----- PASSAGE PROVIDED

Above photo: Leonardo Loza, center, candidate for governor of the department of Cochabamba, in  the heart of the most organized left in Bolivia.

Only Lawfare Prevents the Return of Indigenous Democracy.

Bolivia’s capitalist elites are losing their grip this week in their efforts to crush socialist candidates in “sub-national” elections to be held on March 20.  Socialists, most of them Indigenous and campesino, have been elected in assemblies to run as candidates at all levels of local government. The rightwing is terrified of competing with the poor in elections, and to avoid that eventuality, it is illegitimately disqualifying leftist candidates and their parties. The twentieth-century oligarchy won the presidency last November in exactly this fashion, via illicit court rulings. The conservatives’ task was made easier with the help of junior partners who jumped ship when Evo Morales was driven from power in a 2019 coup d’etat. Their sworn enemy is Evo Morales, the immensely competent Indigenous president who first emerged as a leader of coca-growers. One of the strangest lessons of these recent histories is that Indigenous resistance today —with congresses of tens of thousands every few months and marches of millions— is so little-known outside of Bolivia. As in Venezuela where the Afro Indigenous are calmly carrying on the revolution, the future likely lies in the hands of the organized masses.

Rodrigo Paz, a right wing senator roundly hated in his home territory, was a surprise candidate for the presidency. He promised he would not borrow from international finance agencies but that was his first move when sworn in. He used cultural violence to underscore the point. At his inauguration, the portraits of Indigenous heroes Tupac Katari and Bartolina Sisa were removed from the main chamber where the ceremony was held, the Hall of Freedom built in 1621. Historically, the Indigenous rebellion that the couple Sisa and Katari led —in 1781— takes us to the origin of the modern political freedoms of the ancient peoples of the Andes. In effect, they had been enslaved since the invasion of Europeans in the 1530s. Under Katari and Sisa, eighty thousand Aymara and Quechua troops laid siege to the city of La Paz, for many months, nearly driving Spain out of the Andes. Bolivia remains majority Indigenous thanks in large part to the memory of the crushed revolution of the 1780s.

----------
----- RAW DATA

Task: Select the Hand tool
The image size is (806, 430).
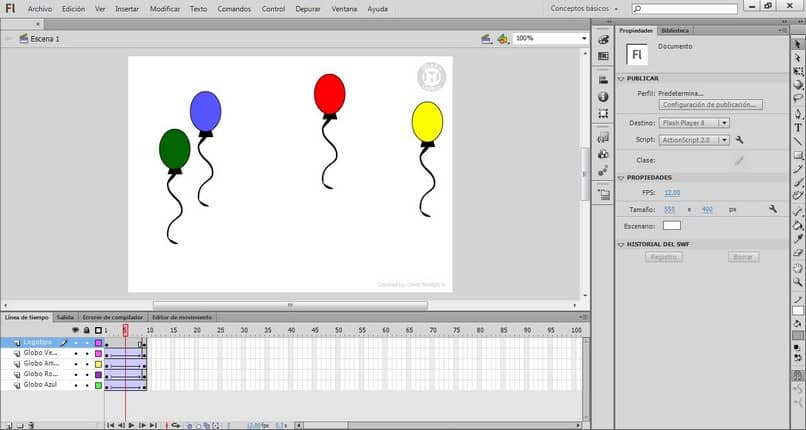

----------
----- RAW DATA

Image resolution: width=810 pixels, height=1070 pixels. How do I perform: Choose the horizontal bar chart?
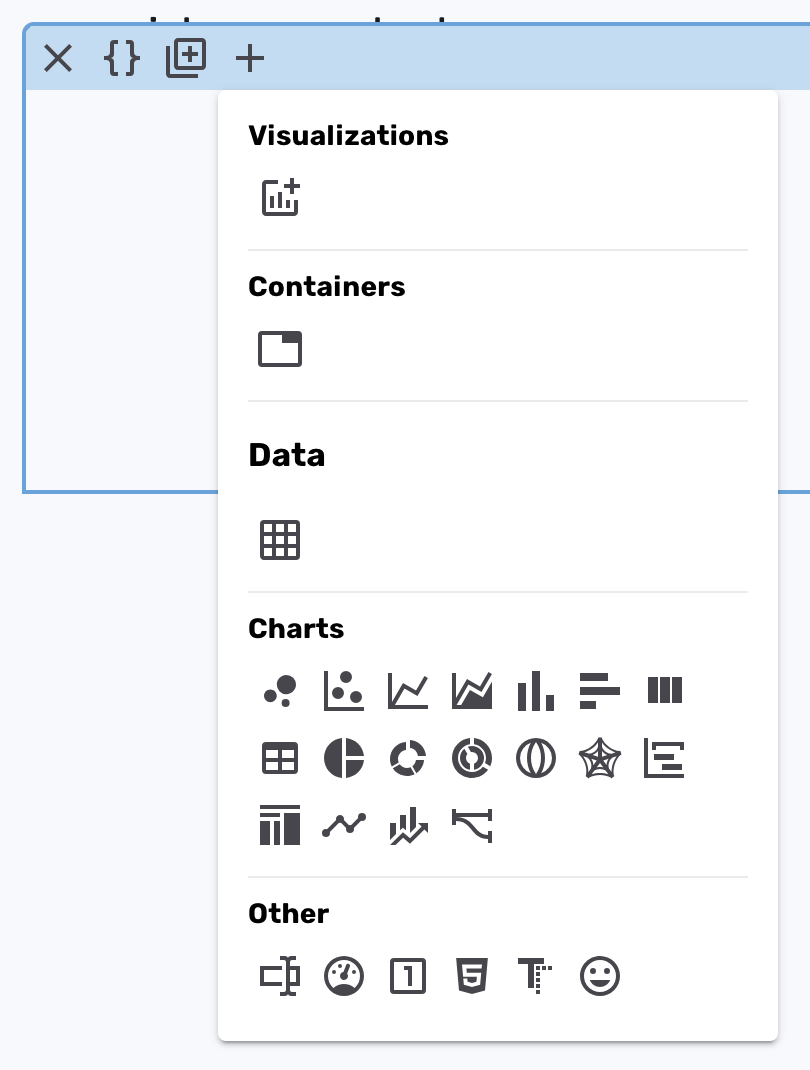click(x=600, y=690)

----------

> **WHAT YOU WILL DO**:
1. Decide whether each statement agrees with the Bolivia passage. Answer yes or no for each, and quote the words of the passage that decide it.
(a) The sub-national elections are scheduled for March 20.
(b) Rodrigo Paz kept his promise not to borrow from international finance agencies.
(c) The Hall of Freedom was built in 1781.
2. According to the Bolivia passage, how many Aymara and Quechua troops laid siege to La Paz under Katari and Sisa?
3. Repeat word for word the part of the Bolivia passage from "Above photo: Leonardo" to "of Indigenous Democracy.".

> **ANSWERS IN ORDER**:
1.
(a) Yes: "elections to be held on March 20"
(b) No: "He promised he would not borrow from international finance agencies but that was his first move when sworn in."
(c) No: "the Hall of Freedom built in 1621"

2. Eighty thousand.

3.
Above photo: Leonardo Loza, center, candidate for governor of the department of Cochabamba, in  the heart of the most organized left in Bolivia.

Only Lawfare Prevents the Return of Indigenous Democracy.